▶ **WHAT IS NEEDED**:
Print, exactly and completely, every entry in the data.

■ ■ ■ ■

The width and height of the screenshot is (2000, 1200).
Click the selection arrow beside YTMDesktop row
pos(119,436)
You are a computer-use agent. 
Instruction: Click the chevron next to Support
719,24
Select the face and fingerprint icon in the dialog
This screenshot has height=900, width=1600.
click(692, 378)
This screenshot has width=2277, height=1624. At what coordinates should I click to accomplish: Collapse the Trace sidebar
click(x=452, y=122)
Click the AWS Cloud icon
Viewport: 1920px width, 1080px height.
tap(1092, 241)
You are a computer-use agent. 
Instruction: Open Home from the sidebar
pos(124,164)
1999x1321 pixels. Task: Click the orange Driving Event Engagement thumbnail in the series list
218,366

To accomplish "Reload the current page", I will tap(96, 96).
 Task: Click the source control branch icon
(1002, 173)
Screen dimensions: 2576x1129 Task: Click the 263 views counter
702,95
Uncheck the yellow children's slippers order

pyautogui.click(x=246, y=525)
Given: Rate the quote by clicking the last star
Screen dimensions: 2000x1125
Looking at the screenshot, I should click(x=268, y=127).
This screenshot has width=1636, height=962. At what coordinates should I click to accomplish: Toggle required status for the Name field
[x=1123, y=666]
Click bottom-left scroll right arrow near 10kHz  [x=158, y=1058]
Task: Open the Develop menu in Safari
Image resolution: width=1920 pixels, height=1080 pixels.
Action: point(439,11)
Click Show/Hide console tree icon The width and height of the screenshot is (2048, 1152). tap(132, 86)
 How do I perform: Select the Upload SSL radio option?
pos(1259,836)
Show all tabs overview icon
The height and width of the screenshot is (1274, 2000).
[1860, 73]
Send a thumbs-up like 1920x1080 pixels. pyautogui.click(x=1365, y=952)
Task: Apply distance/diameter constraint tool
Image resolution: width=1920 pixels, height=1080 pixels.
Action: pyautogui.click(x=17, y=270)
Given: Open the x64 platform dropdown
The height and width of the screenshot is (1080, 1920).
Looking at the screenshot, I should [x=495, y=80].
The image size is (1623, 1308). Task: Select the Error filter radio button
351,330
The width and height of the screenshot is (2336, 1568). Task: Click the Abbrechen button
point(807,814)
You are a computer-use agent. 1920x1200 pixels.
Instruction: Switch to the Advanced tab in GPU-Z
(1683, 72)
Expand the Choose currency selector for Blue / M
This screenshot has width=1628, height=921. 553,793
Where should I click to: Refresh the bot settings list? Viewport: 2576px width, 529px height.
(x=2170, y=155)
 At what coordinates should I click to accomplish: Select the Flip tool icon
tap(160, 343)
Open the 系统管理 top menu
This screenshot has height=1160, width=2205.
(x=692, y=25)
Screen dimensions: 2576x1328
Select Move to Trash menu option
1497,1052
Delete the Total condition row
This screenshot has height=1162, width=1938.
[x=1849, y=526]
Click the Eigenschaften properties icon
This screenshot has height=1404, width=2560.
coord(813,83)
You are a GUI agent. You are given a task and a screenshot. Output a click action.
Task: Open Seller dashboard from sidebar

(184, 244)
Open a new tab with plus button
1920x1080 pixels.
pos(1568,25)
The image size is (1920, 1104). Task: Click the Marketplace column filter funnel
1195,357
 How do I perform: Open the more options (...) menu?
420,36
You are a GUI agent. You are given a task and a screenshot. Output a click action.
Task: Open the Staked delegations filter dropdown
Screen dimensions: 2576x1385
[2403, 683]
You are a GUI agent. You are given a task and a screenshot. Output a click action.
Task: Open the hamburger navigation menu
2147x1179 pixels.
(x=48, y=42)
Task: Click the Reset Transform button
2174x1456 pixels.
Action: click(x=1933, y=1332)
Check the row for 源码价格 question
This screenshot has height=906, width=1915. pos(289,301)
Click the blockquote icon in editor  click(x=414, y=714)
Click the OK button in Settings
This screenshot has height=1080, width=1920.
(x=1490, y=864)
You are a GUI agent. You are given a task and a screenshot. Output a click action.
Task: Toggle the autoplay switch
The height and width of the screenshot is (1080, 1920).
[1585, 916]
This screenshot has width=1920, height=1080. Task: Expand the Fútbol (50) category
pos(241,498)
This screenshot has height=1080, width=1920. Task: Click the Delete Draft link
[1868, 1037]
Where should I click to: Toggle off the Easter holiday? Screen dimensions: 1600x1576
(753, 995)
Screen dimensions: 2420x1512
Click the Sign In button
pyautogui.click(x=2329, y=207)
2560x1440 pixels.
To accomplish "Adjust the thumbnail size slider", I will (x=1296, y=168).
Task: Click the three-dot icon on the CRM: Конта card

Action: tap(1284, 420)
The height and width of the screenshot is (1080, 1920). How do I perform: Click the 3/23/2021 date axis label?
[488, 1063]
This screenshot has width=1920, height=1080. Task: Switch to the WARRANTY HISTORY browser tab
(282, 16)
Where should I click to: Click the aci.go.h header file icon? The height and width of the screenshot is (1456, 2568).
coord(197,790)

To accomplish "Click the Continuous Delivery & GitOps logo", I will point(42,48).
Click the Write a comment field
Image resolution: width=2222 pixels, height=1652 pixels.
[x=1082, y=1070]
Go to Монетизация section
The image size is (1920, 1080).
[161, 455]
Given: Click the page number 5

■ ■ ■ ■

▶ **SOLUTION FOR THIS PROBLEM**:
The width and height of the screenshot is (2000, 1200).
Click the selection arrow beside YTMDesktop row
pos(119,436)
You are a computer-use agent. 
Instruction: Click the chevron next to Support
719,24
Select the face and fingerprint icon in the dialog
This screenshot has height=900, width=1600.
click(692, 378)
This screenshot has width=2277, height=1624. At what coordinates should I click to accomplish: Collapse the Trace sidebar
click(x=452, y=122)
Click the AWS Cloud icon
Viewport: 1920px width, 1080px height.
tap(1092, 241)
You are a computer-use agent. 
Instruction: Open Home from the sidebar
pos(124,164)
1999x1321 pixels. Task: Click the orange Driving Event Engagement thumbnail in the series list
218,366

To accomplish "Reload the current page", I will tap(96, 96).
 Task: Click the source control branch icon
(1002, 173)
Screen dimensions: 2576x1129 Task: Click the 263 views counter
702,95
Uncheck the yellow children's slippers order

pyautogui.click(x=246, y=525)
Given: Rate the quote by clicking the last star
Screen dimensions: 2000x1125
Looking at the screenshot, I should click(x=268, y=127).
This screenshot has width=1636, height=962. At what coordinates should I click to accomplish: Toggle required status for the Name field
[x=1123, y=666]
Click bottom-left scroll right arrow near 10kHz  [x=158, y=1058]
Task: Open the Develop menu in Safari
Image resolution: width=1920 pixels, height=1080 pixels.
Action: point(439,11)
Click Show/Hide console tree icon The width and height of the screenshot is (2048, 1152). tap(132, 86)
 How do I perform: Select the Upload SSL radio option?
pos(1259,836)
Show all tabs overview icon
The height and width of the screenshot is (1274, 2000).
[1860, 73]
Send a thumbs-up like 1920x1080 pixels. pyautogui.click(x=1365, y=952)
Task: Apply distance/diameter constraint tool
Image resolution: width=1920 pixels, height=1080 pixels.
Action: pyautogui.click(x=17, y=270)
Given: Open the x64 platform dropdown
The height and width of the screenshot is (1080, 1920).
Looking at the screenshot, I should [x=495, y=80].
The image size is (1623, 1308). Task: Select the Error filter radio button
351,330
The width and height of the screenshot is (2336, 1568). Task: Click the Abbrechen button
point(807,814)
You are a computer-use agent. 1920x1200 pixels.
Instruction: Switch to the Advanced tab in GPU-Z
(1683, 72)
Expand the Choose currency selector for Blue / M
This screenshot has width=1628, height=921. 553,793
Where should I click to: Refresh the bot settings list? Viewport: 2576px width, 529px height.
(x=2170, y=155)
 At what coordinates should I click to accomplish: Select the Flip tool icon
tap(160, 343)
Open the 系统管理 top menu
This screenshot has height=1160, width=2205.
(x=692, y=25)
Screen dimensions: 2576x1328
Select Move to Trash menu option
1497,1052
Delete the Total condition row
This screenshot has height=1162, width=1938.
[x=1849, y=526]
Click the Eigenschaften properties icon
This screenshot has height=1404, width=2560.
coord(813,83)
You are a GUI agent. You are given a task and a screenshot. Output a click action.
Task: Open Seller dashboard from sidebar

(184, 244)
Open a new tab with plus button
1920x1080 pixels.
pos(1568,25)
The image size is (1920, 1104). Task: Click the Marketplace column filter funnel
1195,357
 How do I perform: Open the more options (...) menu?
420,36
You are a GUI agent. You are given a task and a screenshot. Output a click action.
Task: Open the Staked delegations filter dropdown
Screen dimensions: 2576x1385
[2403, 683]
You are a GUI agent. You are given a task and a screenshot. Output a click action.
Task: Open the hamburger navigation menu
2147x1179 pixels.
(x=48, y=42)
Task: Click the Reset Transform button
2174x1456 pixels.
Action: click(x=1933, y=1332)
Check the row for 源码价格 question
This screenshot has height=906, width=1915. pos(289,301)
Click the blockquote icon in editor  click(x=414, y=714)
Click the OK button in Settings
This screenshot has height=1080, width=1920.
(x=1490, y=864)
You are a GUI agent. You are given a task and a screenshot. Output a click action.
Task: Toggle the autoplay switch
The height and width of the screenshot is (1080, 1920).
[1585, 916]
This screenshot has width=1920, height=1080. Task: Expand the Fútbol (50) category
pos(241,498)
This screenshot has height=1080, width=1920. Task: Click the Delete Draft link
[1868, 1037]
Where should I click to: Toggle off the Easter holiday? Screen dimensions: 1600x1576
(753, 995)
Screen dimensions: 2420x1512
Click the Sign In button
pyautogui.click(x=2329, y=207)
2560x1440 pixels.
To accomplish "Adjust the thumbnail size slider", I will (x=1296, y=168).
Task: Click the three-dot icon on the CRM: Конта card

Action: tap(1284, 420)
The height and width of the screenshot is (1080, 1920). How do I perform: Click the 3/23/2021 date axis label?
[488, 1063]
This screenshot has width=1920, height=1080. Task: Switch to the WARRANTY HISTORY browser tab
(282, 16)
Where should I click to: Click the aci.go.h header file icon? The height and width of the screenshot is (1456, 2568).
coord(197,790)

To accomplish "Click the Continuous Delivery & GitOps logo", I will point(42,48).
Click the Write a comment field
Image resolution: width=2222 pixels, height=1652 pixels.
[x=1082, y=1070]
Go to Монетизация section
The image size is (1920, 1080).
[161, 455]
Given: Click the page number 5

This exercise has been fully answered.